A partire da quel momento il signor Utterson cominciò a tener d'occhio la porta nella stradina delle botteghe. Al mattino prima dell'apertura degli uffici, sul mezzogiorno quando gli affari erano molti e il tempo era poco, di notte sotto lo sguardo velato della luna cittadina, con ogni tipo di luce e a tutte le ore, nel trambusto o in solitudine, lo si poteva vedere al suo posto di osservazione.
«Se lui è il signor Hyde, io sarò il signor Seek» (2), aveva pensato.
E, alla fine, la sua pazienza fu premiata. Era una notte bella e senza pioggia, l'aria sapeva di gelo, le strade erano pulite come il pavimento di una sala da ballo; le lampade che nessun vento faceva ondeggiare formavano sul selciato un disegno regolare di luci e di ombre. Verso le dieci, quando le botteghe erano ormai chiuse, quella strada secondaria appariva deserta e silenziosa, nonostante il brontolio sommesso che giungeva dalla Londra circostante. Anche i minimi suoni giungevano a distanza: da entrambi i lati della via si poteva udire il suono domestico delle case vicine e si sentiva il rumore dei passi di un viandante molto prima che questi arrivasse. Il signor Utterson era al suo posto di guardia da alcuni minuti quando avvertì un passo, strano e leggero, che si avvicinava. Nel corso delle sue perlustrazioni notturne si era abituato all'effetto curioso con cui i passi di una singola persona, per quanto ancora molto lontana, risaltano distintamente al di sopra dell'esteso brontolio e frastuono della città. Eppure mai la sua attenzione era stata colpita in maniera così precisa e netta; fu quindi con un superstizioso presentimento di vittoria che si ritrasse nell'angolo di accesso al cortile.
I passi si avvicinavano velocemente e si fecero d'improvviso più forti quando svoltarono l'angolo della via. Sporgendosi dall'androne l'avvocato poteva ormai rendersi conto con che tipo d'uomo aveva a che fare. Era basso, vestito in modo molto comune, ma anche da quella distanza il suo aspetto gli comunicò una sensazione spiacevole. L'uomo si diresse verso la porta, attraversando la strada per fare più in fretta, e nel frattempo tirò fuori dalla tasca una chiave come uno che si avvicini alla propria casa.
Il signor Utterson si fece avanti, e mentre quello passava lo toccò sulla spalla: «Il signor Hyde, suppongo?».

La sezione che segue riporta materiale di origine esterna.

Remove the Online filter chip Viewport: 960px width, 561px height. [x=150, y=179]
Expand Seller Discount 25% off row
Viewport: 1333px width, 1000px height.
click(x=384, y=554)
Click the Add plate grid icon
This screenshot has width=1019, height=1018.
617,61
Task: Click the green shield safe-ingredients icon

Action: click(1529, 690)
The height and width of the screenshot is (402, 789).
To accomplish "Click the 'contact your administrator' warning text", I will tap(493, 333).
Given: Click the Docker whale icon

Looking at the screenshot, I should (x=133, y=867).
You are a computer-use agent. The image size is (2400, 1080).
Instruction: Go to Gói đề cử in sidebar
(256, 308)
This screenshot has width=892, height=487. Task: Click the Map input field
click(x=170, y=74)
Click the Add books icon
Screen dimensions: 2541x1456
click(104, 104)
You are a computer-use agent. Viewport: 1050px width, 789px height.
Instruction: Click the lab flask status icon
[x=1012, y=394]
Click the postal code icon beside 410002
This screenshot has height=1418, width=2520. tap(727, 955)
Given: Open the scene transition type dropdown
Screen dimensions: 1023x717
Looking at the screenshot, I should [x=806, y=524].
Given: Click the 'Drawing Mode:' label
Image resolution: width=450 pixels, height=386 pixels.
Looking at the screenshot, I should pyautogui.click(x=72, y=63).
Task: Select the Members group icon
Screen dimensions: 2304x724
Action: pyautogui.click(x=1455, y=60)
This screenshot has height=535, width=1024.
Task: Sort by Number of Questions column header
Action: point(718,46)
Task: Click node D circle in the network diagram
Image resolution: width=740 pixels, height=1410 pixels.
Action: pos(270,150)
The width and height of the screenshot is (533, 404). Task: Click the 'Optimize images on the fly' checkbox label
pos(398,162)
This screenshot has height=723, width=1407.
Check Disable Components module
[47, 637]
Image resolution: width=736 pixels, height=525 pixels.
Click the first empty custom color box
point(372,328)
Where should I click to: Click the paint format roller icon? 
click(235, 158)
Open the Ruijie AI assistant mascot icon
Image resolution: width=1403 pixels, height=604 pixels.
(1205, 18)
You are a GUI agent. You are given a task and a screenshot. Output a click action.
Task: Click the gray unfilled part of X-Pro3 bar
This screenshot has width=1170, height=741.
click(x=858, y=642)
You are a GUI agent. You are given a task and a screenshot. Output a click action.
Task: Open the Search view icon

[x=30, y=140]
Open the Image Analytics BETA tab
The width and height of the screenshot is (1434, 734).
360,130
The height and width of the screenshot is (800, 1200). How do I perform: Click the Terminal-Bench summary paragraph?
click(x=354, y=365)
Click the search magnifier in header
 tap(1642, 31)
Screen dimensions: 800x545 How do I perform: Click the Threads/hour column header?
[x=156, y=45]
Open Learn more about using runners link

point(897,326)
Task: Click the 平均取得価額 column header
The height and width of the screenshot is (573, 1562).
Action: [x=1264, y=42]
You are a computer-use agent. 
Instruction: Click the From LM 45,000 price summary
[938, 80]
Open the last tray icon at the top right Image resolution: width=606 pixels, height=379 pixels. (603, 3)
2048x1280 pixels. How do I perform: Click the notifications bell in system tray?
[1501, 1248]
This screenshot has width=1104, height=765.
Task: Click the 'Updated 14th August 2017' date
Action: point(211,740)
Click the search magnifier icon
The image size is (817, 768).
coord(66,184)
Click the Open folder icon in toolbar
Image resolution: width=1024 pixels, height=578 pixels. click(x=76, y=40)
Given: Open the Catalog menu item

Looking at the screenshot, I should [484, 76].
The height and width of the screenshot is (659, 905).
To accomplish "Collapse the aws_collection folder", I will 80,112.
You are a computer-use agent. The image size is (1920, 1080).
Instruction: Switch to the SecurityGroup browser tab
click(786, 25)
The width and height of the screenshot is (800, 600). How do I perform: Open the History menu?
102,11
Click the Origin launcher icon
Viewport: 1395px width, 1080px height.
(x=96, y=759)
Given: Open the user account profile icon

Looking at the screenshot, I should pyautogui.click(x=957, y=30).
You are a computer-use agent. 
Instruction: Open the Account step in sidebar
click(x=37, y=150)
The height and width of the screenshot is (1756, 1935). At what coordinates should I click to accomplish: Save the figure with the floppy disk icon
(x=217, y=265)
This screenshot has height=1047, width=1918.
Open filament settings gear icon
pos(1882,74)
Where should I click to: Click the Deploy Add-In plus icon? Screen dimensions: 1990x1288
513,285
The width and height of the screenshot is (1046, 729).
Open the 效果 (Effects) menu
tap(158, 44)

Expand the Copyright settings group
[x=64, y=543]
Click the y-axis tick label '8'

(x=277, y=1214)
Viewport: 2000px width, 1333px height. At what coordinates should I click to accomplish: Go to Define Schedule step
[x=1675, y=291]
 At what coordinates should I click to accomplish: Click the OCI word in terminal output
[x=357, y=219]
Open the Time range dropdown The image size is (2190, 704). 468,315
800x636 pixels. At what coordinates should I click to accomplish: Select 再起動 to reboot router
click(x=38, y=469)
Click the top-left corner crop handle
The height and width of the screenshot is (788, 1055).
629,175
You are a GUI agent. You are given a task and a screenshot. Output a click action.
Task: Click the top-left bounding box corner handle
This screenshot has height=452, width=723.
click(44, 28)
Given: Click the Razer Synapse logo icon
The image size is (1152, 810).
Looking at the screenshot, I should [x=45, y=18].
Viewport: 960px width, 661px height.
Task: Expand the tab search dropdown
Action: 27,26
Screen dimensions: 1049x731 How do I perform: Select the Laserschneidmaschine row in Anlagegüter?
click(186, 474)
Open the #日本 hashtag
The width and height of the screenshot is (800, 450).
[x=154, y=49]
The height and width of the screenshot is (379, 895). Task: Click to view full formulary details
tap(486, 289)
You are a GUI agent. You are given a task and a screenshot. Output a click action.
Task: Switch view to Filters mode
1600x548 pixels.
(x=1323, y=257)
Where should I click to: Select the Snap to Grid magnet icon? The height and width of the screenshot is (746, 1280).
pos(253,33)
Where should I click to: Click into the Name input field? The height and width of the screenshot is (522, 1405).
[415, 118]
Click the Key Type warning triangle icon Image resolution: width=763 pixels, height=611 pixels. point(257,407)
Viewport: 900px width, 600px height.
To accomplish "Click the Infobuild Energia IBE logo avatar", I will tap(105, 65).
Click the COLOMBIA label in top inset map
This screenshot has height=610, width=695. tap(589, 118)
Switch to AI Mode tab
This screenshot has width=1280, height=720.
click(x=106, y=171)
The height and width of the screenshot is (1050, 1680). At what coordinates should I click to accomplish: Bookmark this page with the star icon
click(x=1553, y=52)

Il signor Hyde si ritrasse, emettendo un sibilo nel riprendere fiato; ma lo spavento fu solo d'un attimo: senza guardare in faccia l'avvocato gli rispose freddamente: «Sì, questo è il mio nome. Che cosa vuole?».
«Vedo che sta entrando in casa», replicò l'avvocato. «Io sono un vecchio amico del dottor Jekyll. Sono il signor Utterson di Gaunt Street. Deve aver già sentito il mio nome. Dal momento che l'ho incontrata, pensavo che mi avrebbe potuto far entrare».
«Non troverà il dottor Jekyll, non è in casa», rispose il signor Hyde infilando la chiave. E poi, di colpo, senza alzare gli occhi, «come fa a conoscermi?», domandò.
«E lei, mi farebbe un favore?», disse il signor Utterson.
«Con piacere», rispose l'altro. «Di che si tratta?».
«Mi permetterebbe di vedere la sua faccia?», disse l'avvocato.
Il signor Hyde sembrò esitare; e poi, dopo un istante di riflessione, alzò il volto con aria di sfida. I due si guardarono fissamente per alcuni secondi. «Ora sarò in grado di riconoscerla», disse il signor Utterson. «Potrebbe essere utile».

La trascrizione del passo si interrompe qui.